> Direction 1
In the Big O notation text, swap "Big O notation" for "asymptotic notation" and rewrite the portion that begins at the words "Working with big" and stops after "elements in array.".
> Direction 2
In the text on Big O notation, what value is log(1,000,000) estimated to be?
> Direction 3
Pick up the text on Big O notation after its final sentence and keep writing.

— begin Excerpted passage —

Working with big data structures can be challenging if you want to predict performance impact. To describe the complexity of the algorithm, most developers use Big O notation. It simply specifies the dependency of the upper boundary of the run time in respect to number of elements in array.
Some examples in complexity ascending order:
Typical complexity | Worst case (when different) | Scenario |
---|---|---|
O(1) | O(1) | Read first element value in an array |
O(1) | O(n) | HashMap. Usually it takes O(1), but, in worst case that every lookup hit a collision, O(Log(N)) for Java implementation and O(N) for .Net HashSet/Dictionary<> |
O(log n) | Newton's method of binary search. If you have sorted array, you can search for the target value comparing to middle element in the array and recurse into the left or right half. Array.BinarySearch/SortedDictionary | |
O(n) | linear search in the array. Iterate all elements of the array, comparing the element to the target. | |
O(n log n) | Merge sort | |
O(n log n) | O(n2) | Quick sort |
O(n2) | Bubble sort | |
O(2n) | Travelling salesman problem or similar recursive backtracking algorithms. | |
O(n!) | List all permutations of an array |
Log(arithm) mentioned above has 2 basis for most of algorithm we use and can be estimated like
log(1,000) ≈ 10 log(1,000,000) ≈ 20 log(1,000,000,000) ≈ 30
Usually you don't notice the performance penalty of slow algorithms because of small data volume used in local tests. For simple operations there is a magic number billion per second when CPU starts to saturate. I arranged classes into the table:
Complexity | Is it good | N to spend 100 ms in high CPU(when slowness starts to feel) |
---|---|---|
O(1) | Good news | - |
O(log n) | - | |
O(n) | 100M | |
O(n log n) | Tolerated | 5M |
O(n2) | Bad news | 10K |
O(2n) | 27 | |
O(n!) | 11 |
Sometimes it is hard predict Big O theoretically because and you can make practical measurements, benchmark with different N and find BigO by approximation.

— end Excerpted passage —
— begin Records shown —

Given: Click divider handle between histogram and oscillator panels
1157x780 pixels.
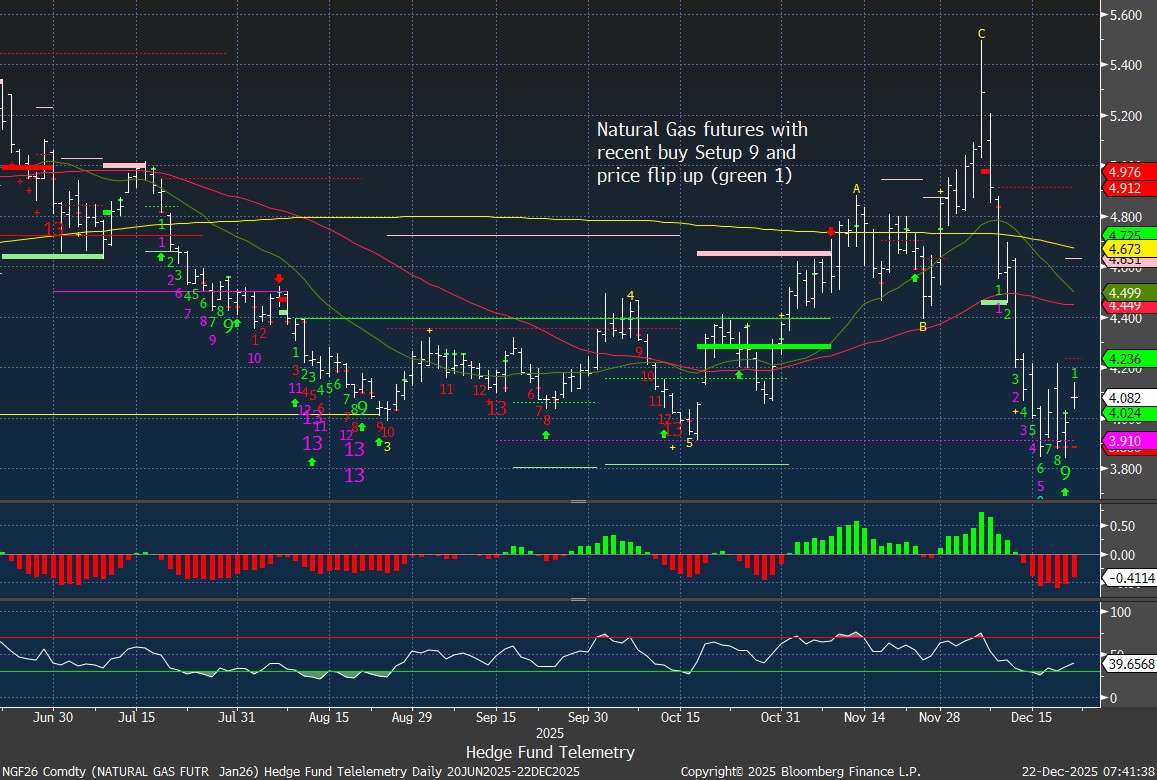Looking at the screenshot, I should click(x=578, y=600).
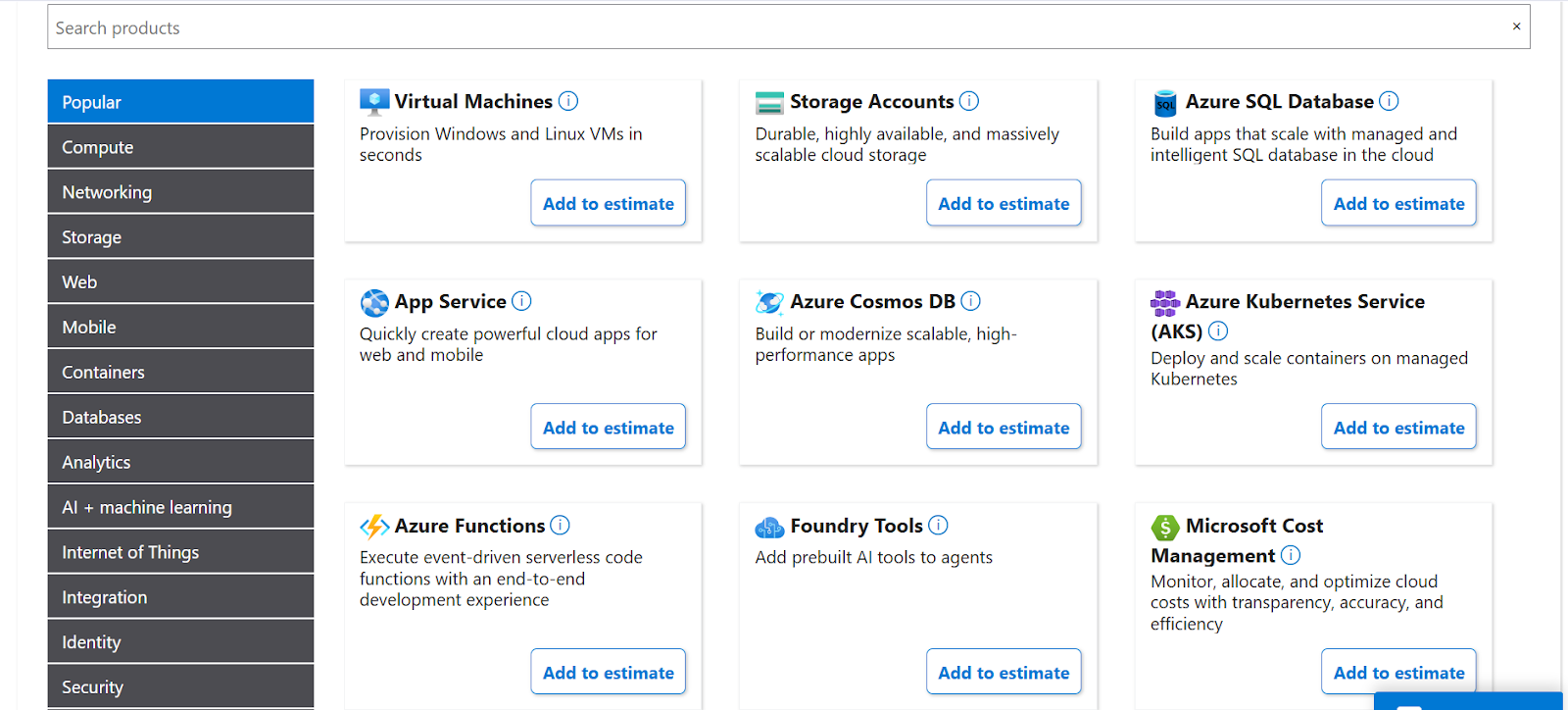Click the Azure Kubernetes Service info icon
The height and width of the screenshot is (710, 1568).
1218,330
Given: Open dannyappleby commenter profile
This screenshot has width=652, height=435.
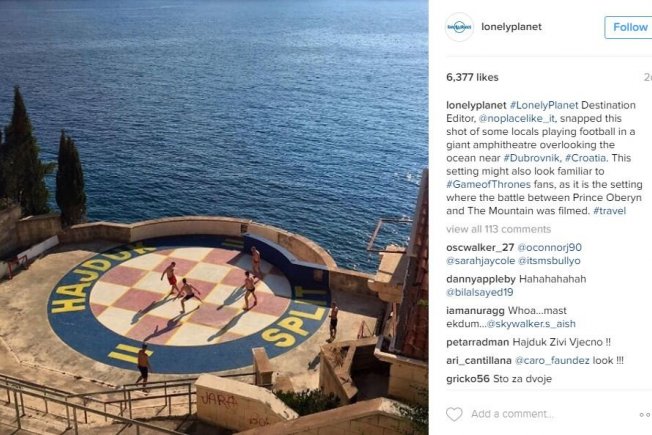Looking at the screenshot, I should coord(481,279).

— end Records shown —

> Written reply 1
Working with big data structures can be challenging if you want to predict performance impact. To describe the complexity of the algorithm, most developers use asymptotic notation. It simply specifies the dependency of the upper boundary of the run time in respect to number of elements in array.

> Written reply 2
About 20.

> Written reply 3
This project is a sample solution that can help to verify the big O by benchmarking. Intention is to detect O(1, LogN, N, N*LogN, N2).
It uses benchmark.net library that takes deal of warming up, ignore GC spikes, other outliers and basically makes the performance numbers smooth.
[Params(1000, 2000, 3000, 5000, 10000, 20000)]
public int N;
[GlobalSetup]
public void Setup()
{
var chars = new char[N];
...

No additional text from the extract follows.